■ What you have to do
Set down every line below, word for word.

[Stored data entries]
· · ·

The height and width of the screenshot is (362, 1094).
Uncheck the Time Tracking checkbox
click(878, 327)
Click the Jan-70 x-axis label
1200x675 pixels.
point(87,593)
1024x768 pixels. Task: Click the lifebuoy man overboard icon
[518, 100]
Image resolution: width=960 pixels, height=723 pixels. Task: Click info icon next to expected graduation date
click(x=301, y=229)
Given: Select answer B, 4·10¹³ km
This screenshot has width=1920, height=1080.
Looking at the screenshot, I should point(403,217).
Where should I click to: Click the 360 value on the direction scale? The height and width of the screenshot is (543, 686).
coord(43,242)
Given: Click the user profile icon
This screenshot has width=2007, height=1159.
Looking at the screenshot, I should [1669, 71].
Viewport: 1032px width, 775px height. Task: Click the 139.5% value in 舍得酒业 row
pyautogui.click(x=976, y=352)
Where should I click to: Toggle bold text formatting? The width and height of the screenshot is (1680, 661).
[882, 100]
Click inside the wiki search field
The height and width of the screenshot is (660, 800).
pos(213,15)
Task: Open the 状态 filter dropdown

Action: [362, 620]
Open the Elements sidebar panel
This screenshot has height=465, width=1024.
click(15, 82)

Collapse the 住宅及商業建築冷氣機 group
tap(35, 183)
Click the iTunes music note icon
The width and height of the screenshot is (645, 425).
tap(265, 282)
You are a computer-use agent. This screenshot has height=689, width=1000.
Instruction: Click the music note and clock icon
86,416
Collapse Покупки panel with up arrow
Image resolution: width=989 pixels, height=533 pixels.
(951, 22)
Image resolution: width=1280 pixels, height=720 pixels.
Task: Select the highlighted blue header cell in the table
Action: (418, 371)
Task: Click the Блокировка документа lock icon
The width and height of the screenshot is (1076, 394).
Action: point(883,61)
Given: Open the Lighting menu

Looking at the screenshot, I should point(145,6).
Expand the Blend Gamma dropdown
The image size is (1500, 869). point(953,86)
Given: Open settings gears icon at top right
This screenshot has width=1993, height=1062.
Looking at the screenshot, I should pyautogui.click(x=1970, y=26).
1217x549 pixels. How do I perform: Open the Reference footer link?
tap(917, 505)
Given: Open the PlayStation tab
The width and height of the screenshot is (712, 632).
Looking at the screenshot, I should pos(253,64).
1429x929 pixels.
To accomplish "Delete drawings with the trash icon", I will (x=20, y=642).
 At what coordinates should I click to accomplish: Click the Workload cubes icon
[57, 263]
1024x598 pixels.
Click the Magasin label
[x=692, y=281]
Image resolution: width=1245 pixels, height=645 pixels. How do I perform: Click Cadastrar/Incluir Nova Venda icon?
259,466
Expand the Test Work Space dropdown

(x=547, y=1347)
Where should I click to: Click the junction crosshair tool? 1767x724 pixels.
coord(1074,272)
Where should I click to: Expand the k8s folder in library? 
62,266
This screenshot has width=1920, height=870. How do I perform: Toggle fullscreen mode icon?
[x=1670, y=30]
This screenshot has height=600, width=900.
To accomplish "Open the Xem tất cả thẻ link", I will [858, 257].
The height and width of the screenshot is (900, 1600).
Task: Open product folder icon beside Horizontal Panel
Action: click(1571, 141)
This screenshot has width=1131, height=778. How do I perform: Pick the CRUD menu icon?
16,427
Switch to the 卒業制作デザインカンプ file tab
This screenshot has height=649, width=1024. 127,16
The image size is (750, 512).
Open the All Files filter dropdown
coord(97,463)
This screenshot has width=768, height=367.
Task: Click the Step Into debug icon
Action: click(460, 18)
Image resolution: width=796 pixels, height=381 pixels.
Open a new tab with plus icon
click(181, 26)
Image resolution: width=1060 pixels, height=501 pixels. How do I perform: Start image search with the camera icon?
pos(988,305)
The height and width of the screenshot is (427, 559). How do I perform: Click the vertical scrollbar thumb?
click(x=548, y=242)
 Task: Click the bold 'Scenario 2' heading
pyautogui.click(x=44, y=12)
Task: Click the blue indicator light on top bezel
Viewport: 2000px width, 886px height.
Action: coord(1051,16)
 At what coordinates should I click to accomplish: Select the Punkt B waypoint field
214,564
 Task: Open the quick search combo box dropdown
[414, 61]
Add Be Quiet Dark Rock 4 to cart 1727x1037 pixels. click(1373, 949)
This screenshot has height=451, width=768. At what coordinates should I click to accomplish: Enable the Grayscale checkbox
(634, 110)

· · ·

■ Worked solution
The height and width of the screenshot is (362, 1094).
Uncheck the Time Tracking checkbox
click(878, 327)
Click the Jan-70 x-axis label
1200x675 pixels.
point(87,593)
1024x768 pixels. Task: Click the lifebuoy man overboard icon
[518, 100]
Image resolution: width=960 pixels, height=723 pixels. Task: Click info icon next to expected graduation date
click(x=301, y=229)
Given: Select answer B, 4·10¹³ km
This screenshot has width=1920, height=1080.
Looking at the screenshot, I should point(403,217).
Where should I click to: Click the 360 value on the direction scale? The height and width of the screenshot is (543, 686).
coord(43,242)
Given: Click the user profile icon
This screenshot has width=2007, height=1159.
Looking at the screenshot, I should [1669, 71].
Viewport: 1032px width, 775px height. Task: Click the 139.5% value in 舍得酒业 row
pyautogui.click(x=976, y=352)
Where should I click to: Toggle bold text formatting? The width and height of the screenshot is (1680, 661).
[882, 100]
Click inside the wiki search field
The height and width of the screenshot is (660, 800).
pos(213,15)
Task: Open the 状态 filter dropdown

Action: [362, 620]
Open the Elements sidebar panel
This screenshot has height=465, width=1024.
click(15, 82)

Collapse the 住宅及商業建築冷氣機 group
tap(35, 183)
Click the iTunes music note icon
The width and height of the screenshot is (645, 425).
tap(265, 282)
You are a computer-use agent. This screenshot has height=689, width=1000.
Instruction: Click the music note and clock icon
86,416
Collapse Покупки panel with up arrow
Image resolution: width=989 pixels, height=533 pixels.
(951, 22)
Image resolution: width=1280 pixels, height=720 pixels.
Task: Select the highlighted blue header cell in the table
Action: (418, 371)
Task: Click the Блокировка документа lock icon
The width and height of the screenshot is (1076, 394).
Action: point(883,61)
Given: Open the Lighting menu

Looking at the screenshot, I should point(145,6).
Expand the Blend Gamma dropdown
The image size is (1500, 869). point(953,86)
Given: Open settings gears icon at top right
This screenshot has width=1993, height=1062.
Looking at the screenshot, I should pyautogui.click(x=1970, y=26).
1217x549 pixels. How do I perform: Open the Reference footer link?
tap(917, 505)
Given: Open the PlayStation tab
The width and height of the screenshot is (712, 632).
Looking at the screenshot, I should pos(253,64).
1429x929 pixels.
To accomplish "Delete drawings with the trash icon", I will (x=20, y=642).
 At what coordinates should I click to accomplish: Click the Workload cubes icon
[57, 263]
1024x598 pixels.
Click the Magasin label
[x=692, y=281]
Image resolution: width=1245 pixels, height=645 pixels. How do I perform: Click Cadastrar/Incluir Nova Venda icon?
259,466
Expand the Test Work Space dropdown

(x=547, y=1347)
Where should I click to: Click the junction crosshair tool? 1767x724 pixels.
coord(1074,272)
Where should I click to: Expand the k8s folder in library? 
62,266
This screenshot has width=1920, height=870. How do I perform: Toggle fullscreen mode icon?
[x=1670, y=30]
This screenshot has height=600, width=900.
To accomplish "Open the Xem tất cả thẻ link", I will [858, 257].
The height and width of the screenshot is (900, 1600).
Task: Open product folder icon beside Horizontal Panel
Action: click(1571, 141)
This screenshot has width=1131, height=778. How do I perform: Pick the CRUD menu icon?
16,427
Switch to the 卒業制作デザインカンプ file tab
This screenshot has height=649, width=1024. 127,16
The image size is (750, 512).
Open the All Files filter dropdown
coord(97,463)
This screenshot has width=768, height=367.
Task: Click the Step Into debug icon
Action: click(460, 18)
Image resolution: width=796 pixels, height=381 pixels.
Open a new tab with plus icon
click(181, 26)
Image resolution: width=1060 pixels, height=501 pixels. How do I perform: Start image search with the camera icon?
pos(988,305)
The height and width of the screenshot is (427, 559). How do I perform: Click the vertical scrollbar thumb?
click(x=548, y=242)
 Task: Click the bold 'Scenario 2' heading
pyautogui.click(x=44, y=12)
Task: Click the blue indicator light on top bezel
Viewport: 2000px width, 886px height.
Action: coord(1051,16)
 At what coordinates should I click to accomplish: Select the Punkt B waypoint field
214,564
 Task: Open the quick search combo box dropdown
[414, 61]
Add Be Quiet Dark Rock 4 to cart 1727x1037 pixels. click(1373, 949)
This screenshot has height=451, width=768. At what coordinates should I click to accomplish: Enable the Grayscale checkbox
(634, 110)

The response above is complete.